我輾轉聯係到吳進時,他剛剛在惠州入職新工作九天。去年九月底到十月初,29歲的吳進依靠愛心餐生活過一段時間。他是湖南人,在深圳馬蹄山待了近七年,那裏聚集著許多出口外貿公司。
從今年年初開始,吳進一直在找工作。他沒想到找工作的形勢會如此艱難。他曾經在亞馬遜做過to C運營,但現在出海業務收縮,同類公司卷低價的競爭壓力大,求職者又有大量廉價應屆生。吳進說,在深圳gap一兩周還行,如果超過一個月,很多公司就不會想要。

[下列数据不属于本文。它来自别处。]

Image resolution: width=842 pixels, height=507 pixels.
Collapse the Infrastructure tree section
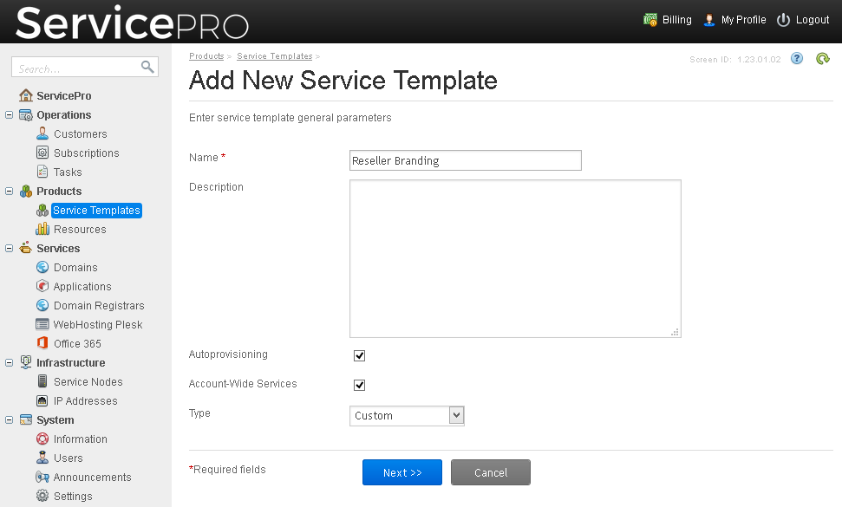10,362
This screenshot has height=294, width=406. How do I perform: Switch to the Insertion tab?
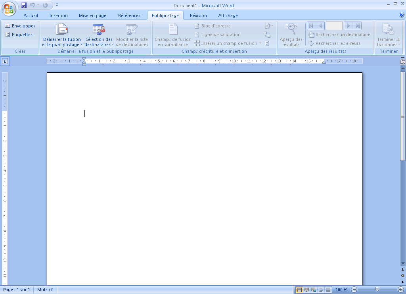(58, 15)
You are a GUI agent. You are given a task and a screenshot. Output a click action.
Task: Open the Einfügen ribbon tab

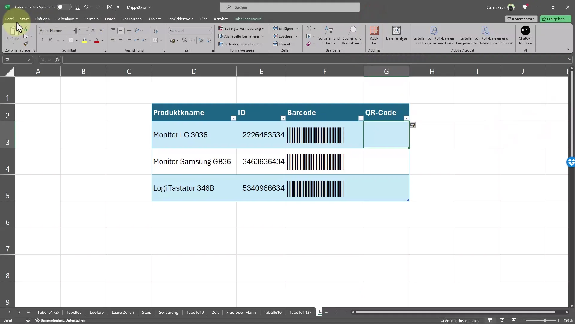(42, 19)
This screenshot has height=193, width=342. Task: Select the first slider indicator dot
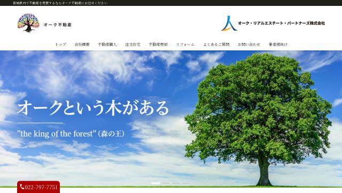point(156,183)
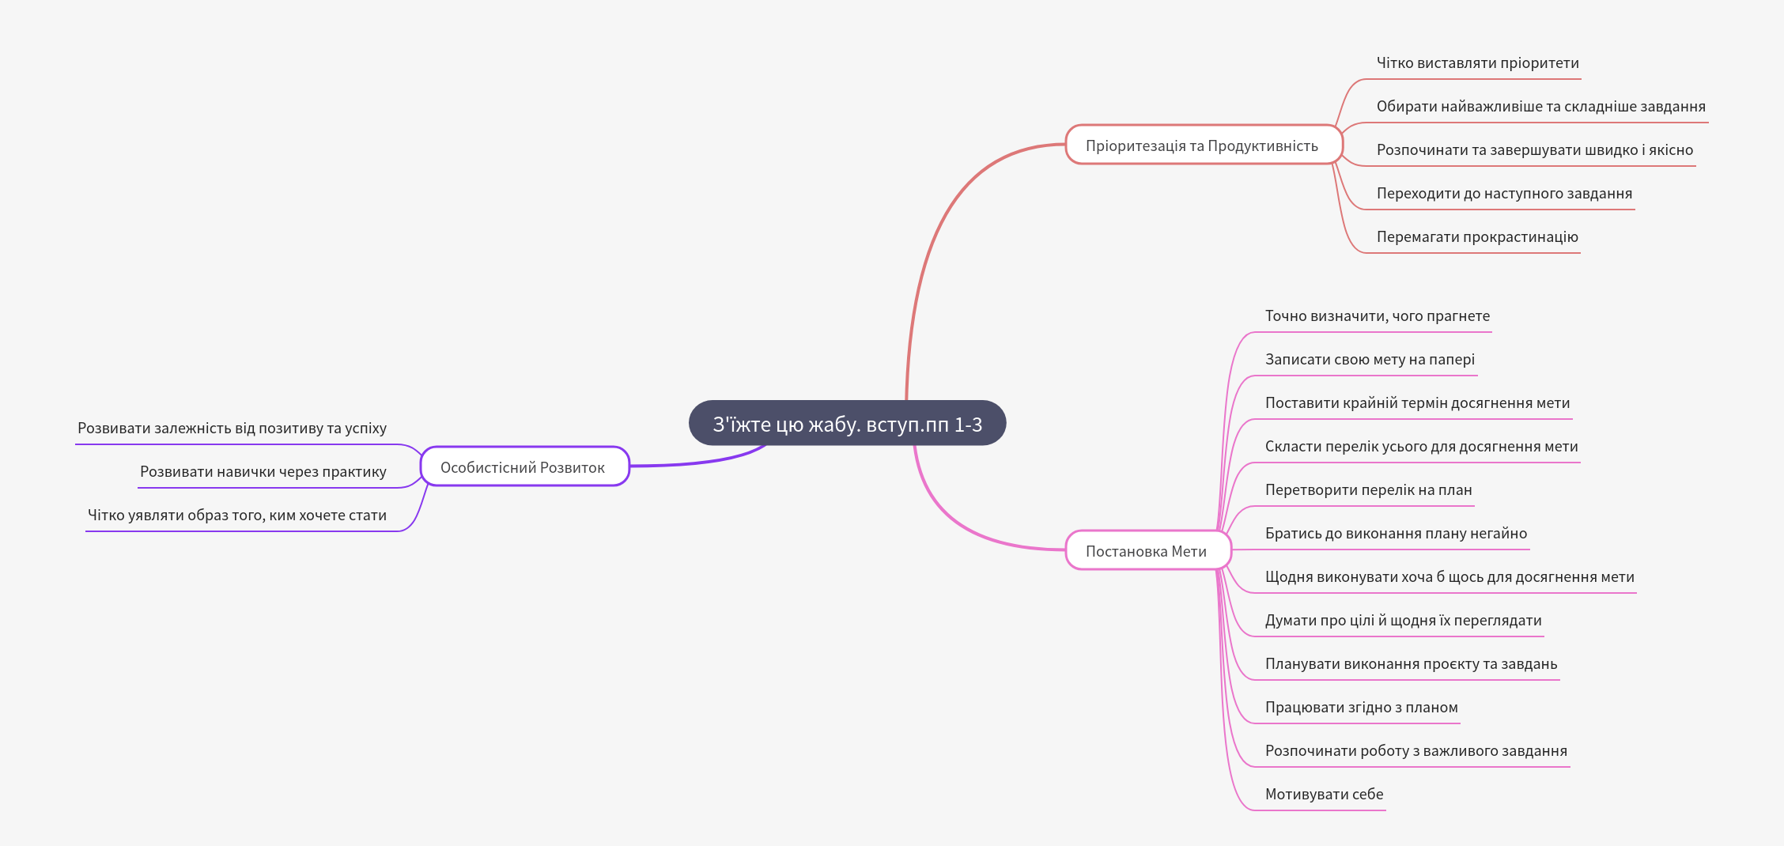Image resolution: width=1784 pixels, height=846 pixels.
Task: Select the central node 'З'їжте цю жабу'
Action: click(847, 424)
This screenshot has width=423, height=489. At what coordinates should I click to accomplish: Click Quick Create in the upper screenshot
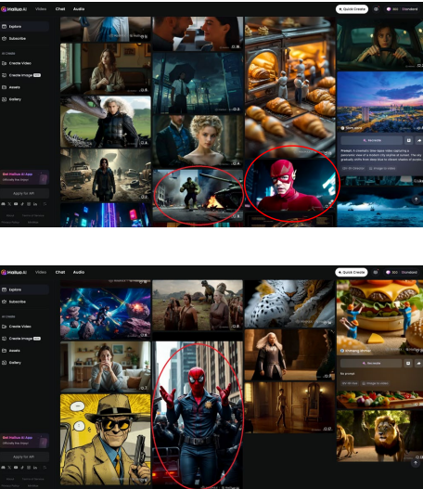pos(352,9)
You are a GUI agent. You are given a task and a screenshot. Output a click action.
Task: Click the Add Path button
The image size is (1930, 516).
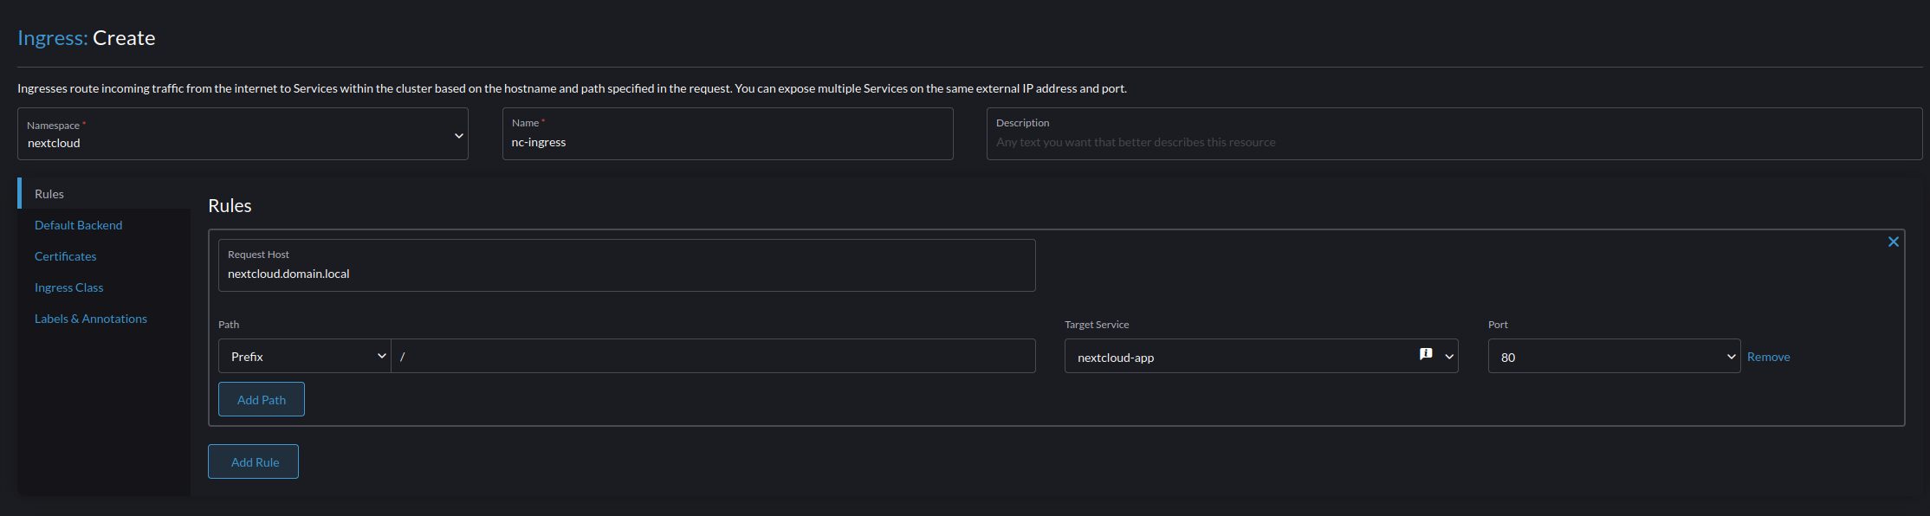click(262, 399)
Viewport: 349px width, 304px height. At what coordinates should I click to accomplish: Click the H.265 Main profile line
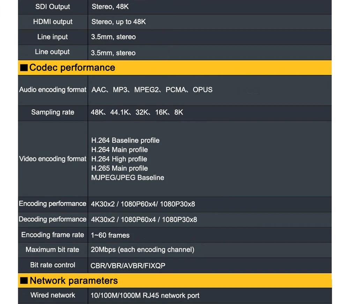click(119, 168)
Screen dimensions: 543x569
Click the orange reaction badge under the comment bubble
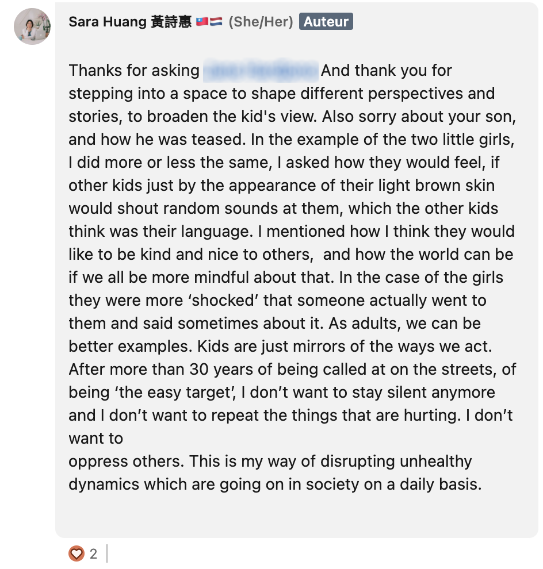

每一次麵試,吳進都感覺是一場漫長的服從性測試。有些hr把他當作完成KPI的機器,有的不忘貶低他過往的職業經曆;談薪資時報高了認為他不值得,報低了又覺得他實際能力也就那樣。
經濟和心理狀況一起向下,他不敢和家人聯係,挨到九月,隻能用僅剩的幾十元一天一天續青旅,再沒有額外的錢吃飯,實在沒辦法了,他想到曾經在路邊看見過的“愛心餐廳”。

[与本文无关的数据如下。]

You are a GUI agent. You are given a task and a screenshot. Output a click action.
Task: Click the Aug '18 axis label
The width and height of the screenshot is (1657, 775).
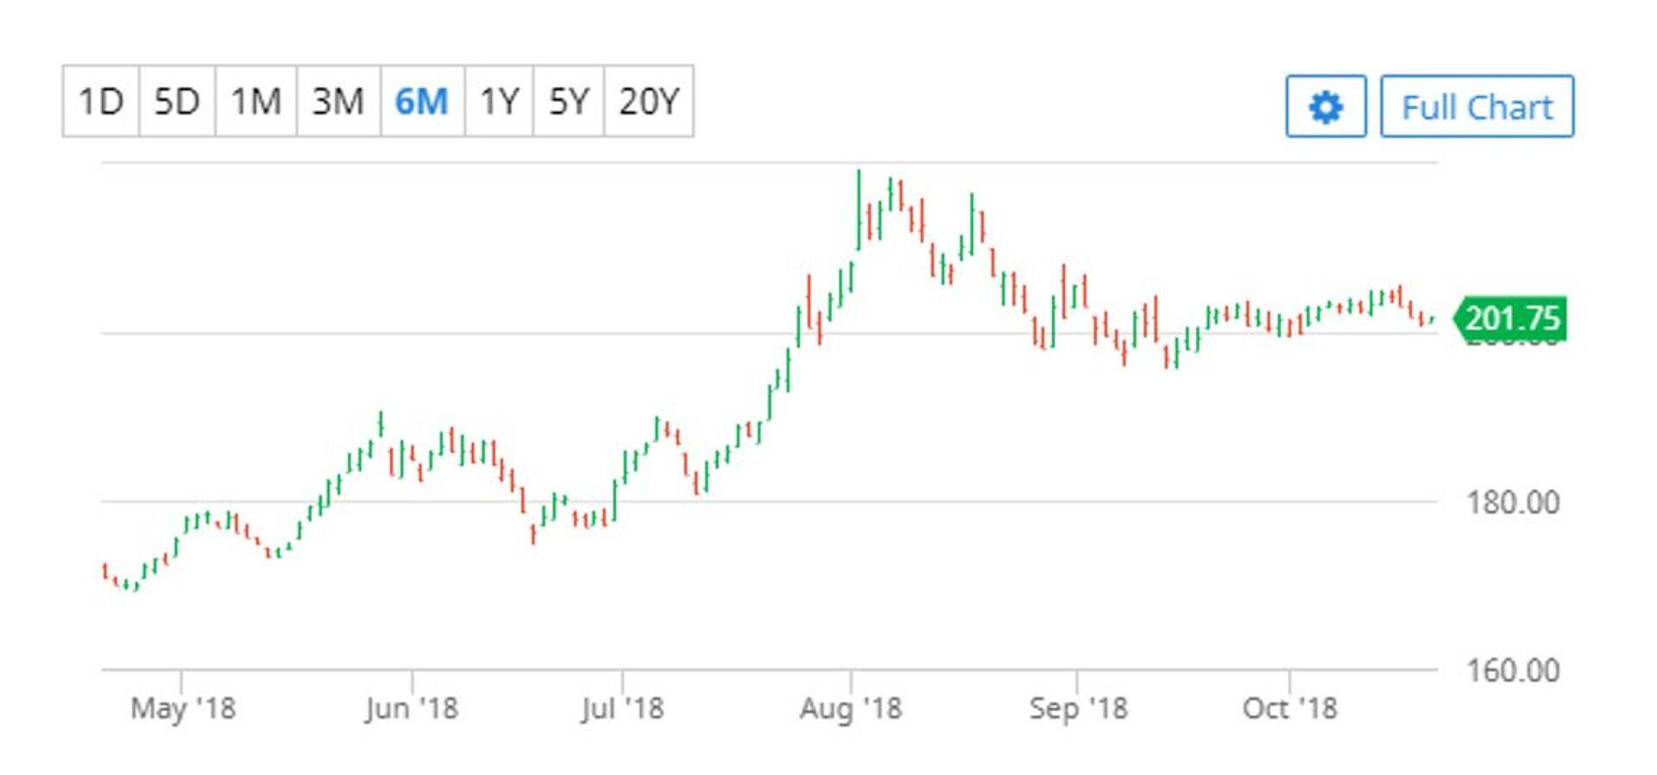851,709
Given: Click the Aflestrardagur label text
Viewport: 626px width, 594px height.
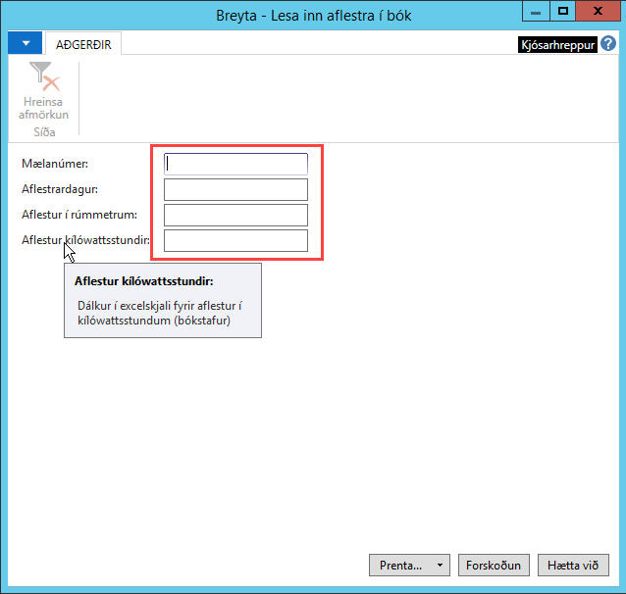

吳進選擇的店鋪就是紫金八刀湯店,因為“店鋪越小,心理壓力也越小”。但走到店門口,來回踱步十多分鍾,還假裝低下頭玩手機,就是不敢進去。他用餘光觀察店裏的客人,一直等到店裏沒人了,才鼓足勇氣進店。
“我性格很內向膽小,又是求助者的下位身份,很怕麻煩別人,進店之前就要做一陣子心理準備,腦補各種可能出現的狀況,包括被拒絕。”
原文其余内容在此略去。